> Work required
Your copy should match the listing below word for word, with no images in it.
*** Opening of Source material ***
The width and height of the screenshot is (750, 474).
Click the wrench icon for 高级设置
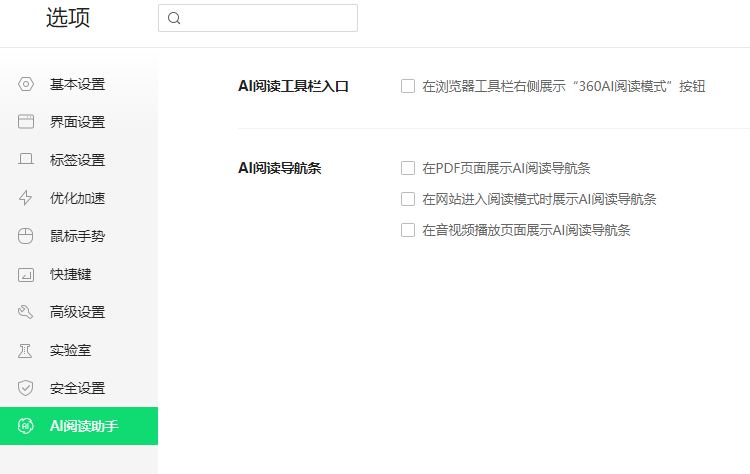(26, 312)
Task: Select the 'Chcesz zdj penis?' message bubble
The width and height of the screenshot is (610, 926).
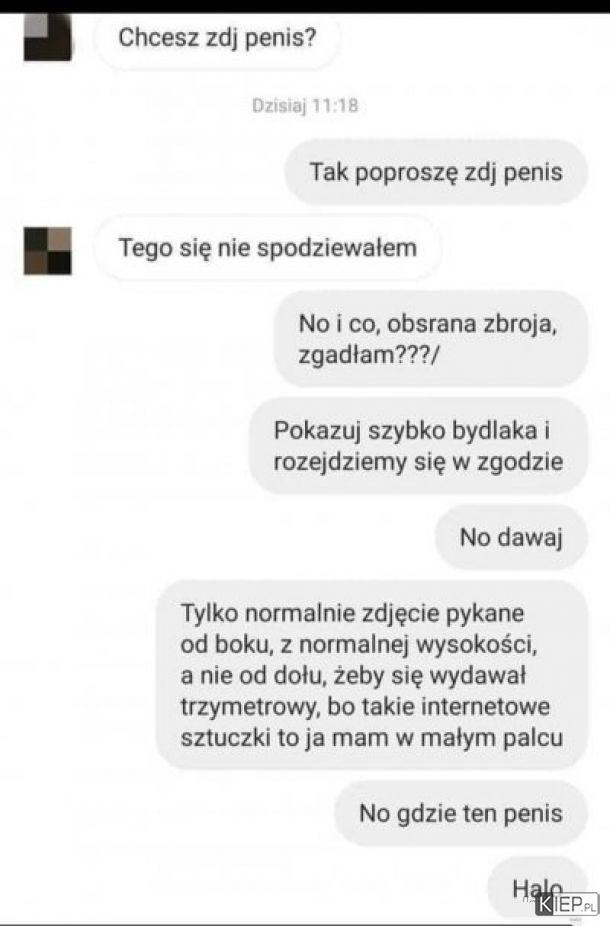Action: (217, 39)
*** Close of Source material ***
> Result of this task
The width and height of the screenshot is (750, 474).
Click the wrench icon for 高级设置
(26, 312)
Task: Select the 'Chcesz zdj penis?' message bubble
The width and height of the screenshot is (610, 926).
Action: (217, 39)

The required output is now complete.